Materials and methods

Plant materials, growth conditions, and experimental treatments

Full-strength (+P) nutrient solution (Coolaber, NSP1030) with KH2PO4 (8.53 mg/l) that supports Longjing 43's hydroponic growth [61] was used to cultivate tea plants, and Pi-deficient (−P ) nutrient solution (Coolaber, NSP1030-P) without KH2PO4 was used in the treatment group and changed once a week. One-year-old seedlings of Longjing 43 were transplanted from the field to the greenhouse. The plants were cultivated in plastic pots containing 10 l aerated nutrient solution for 2 months under a 10 h/14 h light/dark photoperiod at room temperature (25 ± 1°C). Young shoots that reached the desired developmental stage for harvesting were sampled and quickly frozen in liquid nitrogen for further analysis.

MeJA treatment was carried out as previously [62], and leaves for RT–qPCR analysis were harvested after MeJA treatment for 3 h with three repetitions. Seventy-two individual tea plants treated with +P/−P solution for 60 days were evenly sprayed with 50 ml of 100 μM MeJA and sprayed once a day. Fresh tea leaves were plucked for analysis of catechin compounds after MeJA treatment for 7 days. After being sprayed with 200 μl of ethanol that had been dissolved in 50 ml of 0.1% Triton X-100 solution, the control groups (+P and −P ) underwent the same processing as the MeJA-treated samples.

Arabidopsis seeds were germinated on Murashige and Skoog medium with (+P, Caisson Labs, MSP01) or without phosphate (−P , Caisson Labs, MSP11) containing 0.05% sucrose at 22°C under a 14 h light/10 h dark cycle. The anthocyanin phenotype was captured by a super-depth-of-field microscope (Keyence, VHX-950F).

Extraction and quantification of catechins

A modified protocol was used to determine the catechin content [62, 63]. Tea leaves were dried for 4 h in an oven at 80°C and then ground into powder. One milliliter of a 50% (v/v) ethanol solution was used to extract the sample powder (0.015 g) at 70°C for 30 min. The supernatant was submitted to HPLC for analysis of catechin compounds after centrifugation (4°C, 12 000 rpm, 10 min).

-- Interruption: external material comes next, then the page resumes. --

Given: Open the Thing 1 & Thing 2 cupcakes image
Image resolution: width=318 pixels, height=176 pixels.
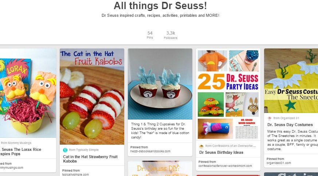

Isolation of CsPHRs and sequence alignment

Sequences of CsPHR1 and CsPHR2 were identified from the Tea Plant Information Archive (TPIA) using the sequence of AtPHR1 as the query. Subsequently, leaf cDNA of Longjing 43 was used as the template to amplify them with specific primers (Supplementary Data Table S1). MEGA11 software was used to examine multiple sequence alignment of the PHRs. Then the neighbor-joining method was used to estimate the phylogenetic tree connecting the tea plant to other species with 1000 bootstrap replicates.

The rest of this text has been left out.